At Overbrook Educational Center (OEC), located in West Philadelphia, the constant work of this digital learning season has been to learn the needs of families and then step in to find strategies to meet those needs. Principal Meredith Foote and the entire school staff have been all hands on deck to figure out what families need to help in any way possible. The four core values that OEC’s staff try to uphold are leading with love, providing grace and flexibility, treating everyone with dignity, and focusing on humorous moments. We can see the ways that these core values play out in the ways that school staff have been connecting with families.
At the beginning of school closures, Principal Foote made the decision to have all K-5 teachers teach the same cohort of students that they taught last year. By keeping the teacher the same for all students, teachers already had relationships with the family members that they had last year, which helped to maintain existing relationships with families. One of the major ways that OEC’s school staff has been stepping in for families is through home visits. School staff members directly went to the students’ homes to assist with things like Chromebook distribution, getting the Chromebooks fixed, dropping off new Chromebooks, dropping off school supplies and materials, and checking in on overall wellness. Principal Foote personally set aside one day a week to do home visits for families as well. These home visits have given school staff members a chance to connect face-to-face with family members and stay engaged in the lives of their families.
Throughout this time, many teachers also created hard-copy packets of work for students and created distribution days so that families could pick up these packets. Sometimes, teachers dropped off these packets directly to the families if they couldn’t come to pick them up. OEC’s Special Education Compliance Monitor, Lori Keefer, has led the efforts on home visits and ensuring that special education students (specifically students who are visually impaired) have access to the technology and supplies that they need to learn. Sharon Weiss-Cohen, OEC’s guidance counselor, has been working with the families of eighth-graders to get them prepared for high school. With the help of Counselor Weiss-Cohen, 100% of eighth-graders were accepted to the high school of their choice.

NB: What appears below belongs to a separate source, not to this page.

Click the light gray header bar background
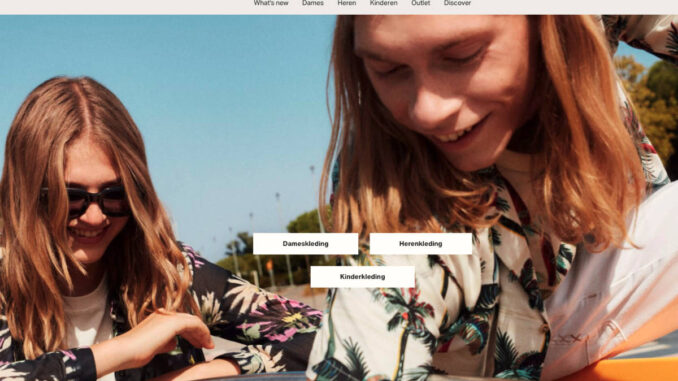This screenshot has width=678, height=381. pos(130,6)
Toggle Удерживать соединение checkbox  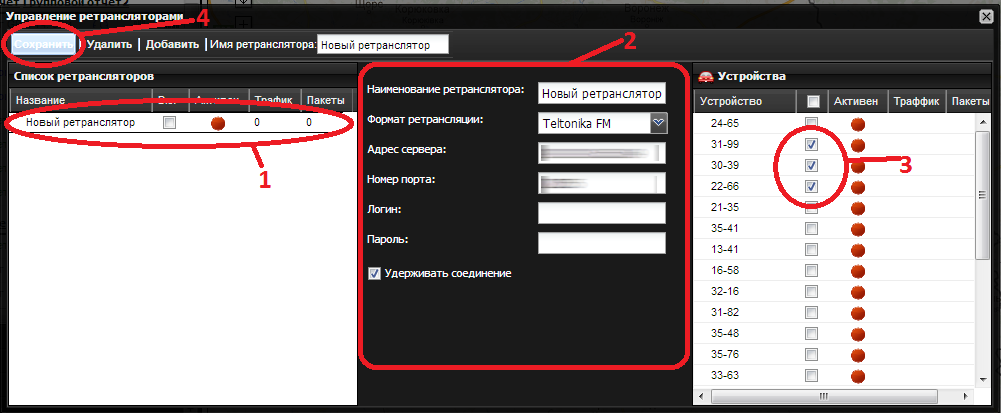375,272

There has been a slew of ways that OEC staff members have been staying engaged with families. One way is by using apps to continue communication with family members. OEC’s music teacher, Mr. Rivera, and the grades 4-5 ELA teacher, Ms. Obozian created ways to showcase students and families during their virtual talent show and Black History Month virtual show called “My Voice Matters.” OEC alumni have taken the reins on helping the school with video editing and social media work and have helped to share information and promotion of events with students and families. There have also been many events for families and students to enjoy including virtual escape rooms, pajama parties, town halls, and family cafes. The school’s climate team (Josh Chaney, Channell Livingston, Maylayah Wearing, Emily Petrosky, Laura McKenna, and Caroline Robinson) also put together different events for the younger grades including a movie premiere, life skills event, and escape rooms catered to younger students. Every month, there is also a student of the month who is selected–each time a new student is chosen, a staff member will call the family and student who was chosen to read an affirming paragraph about why this student is the student of the month.

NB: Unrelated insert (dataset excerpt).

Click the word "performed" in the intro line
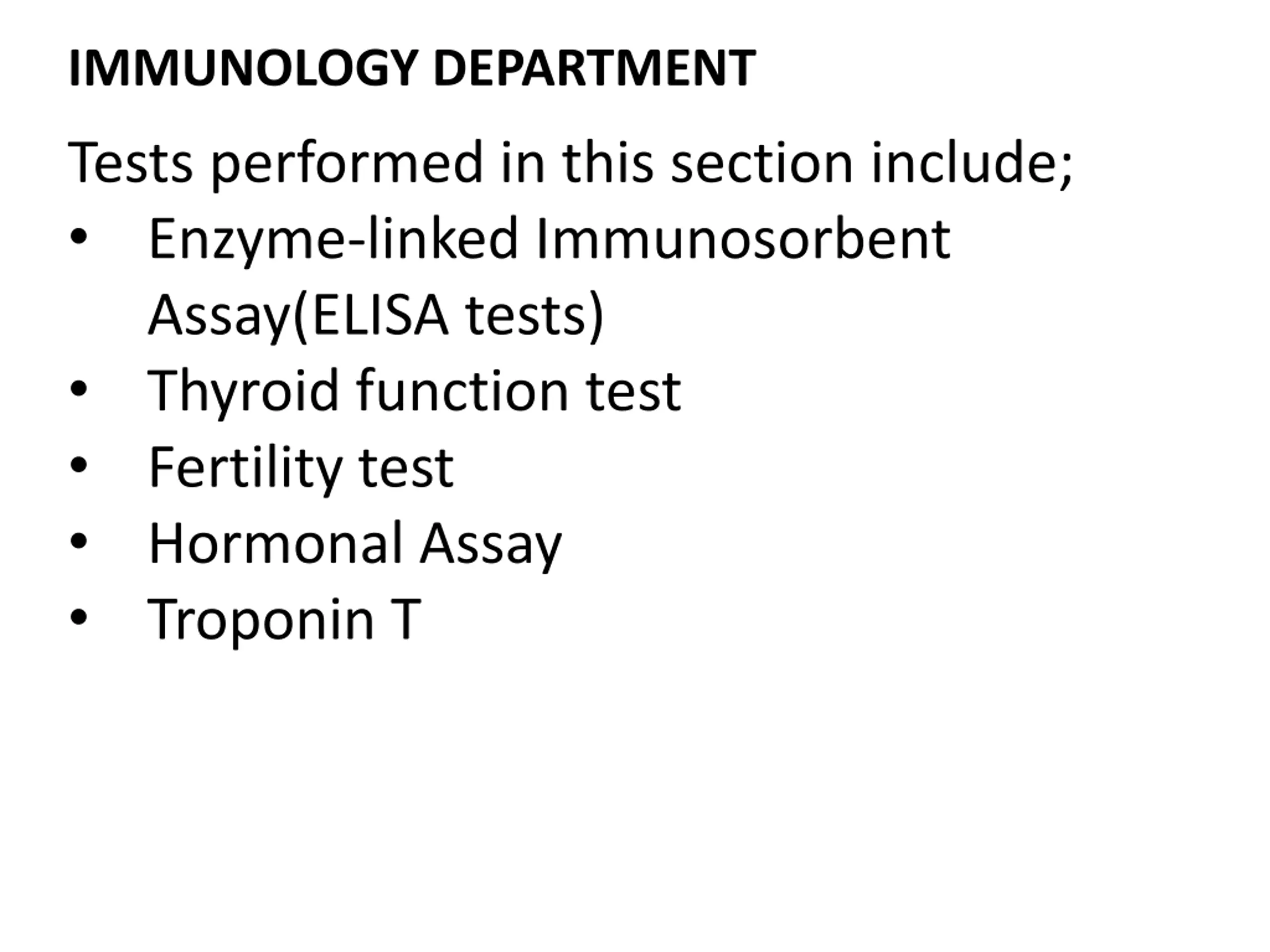Image resolution: width=1270 pixels, height=952 pixels. [x=347, y=165]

Not only are there engaging events that take place at OEC, but Principal Foote also made an intentional effort to ask families what their greatest needs were. One of the greatest needs that families stated was food. Caroline Robinson, the Community Partnerships Coordinator at OEC got connected with different community partners to obtain donations for families. These donations have included money, school supplies, bookbags, groceries, free dinners, diapers, general home supplies, Valentine’s Day treats, etc. Staff members have delivered groceries and dinners to students’ homes. It’s evident the ways that teachers and staff members have come together as a community to figure out ways to help families.
However, it has not only been staff members at OEC who have been connecting with and reaching out to families–it has also been families reaching out to other families! Families have been a source of encouragement to one another, often calling each other and sharing similar experiences and things they may be going through. Many families have shown how willing they are to help others in the school community. For example, Principal Foote wanted to distribute hotspots to some families; however, due to a lack of time, she knew she couldn’t distribute them all. Principal Foote sent out an email to family members, and many mothers came to the school to deliver the hotspots to other parents in the neighborhood. These mothers really stepped up and provided for one another, giving their time and energy generously. This was one of many examples of the ways that family members stepped in for each other at OEC.
At Overbrook Educational Center, we can see that rather than randomly apply strategies, the school staff intentionally asked family members what they need to provide the specific help that families need. During this digital learning time, student attendance has actually increased! Principal Foote commends many family members who have been doing a great job making sure that students are logged on, engaged, and participating in their coursework. Principal Foote says, “It’s been such a difficult time for so many people, so I give a lot of credit and kudos to our parents who have stepped up to become teachers, safety, officers, chefs, and others, and I can’t thank them enough.” It has taken a village at Overbrook Educational Center for the whole team, school staff, and families alike, to join together and assess their needs and help one another during this time.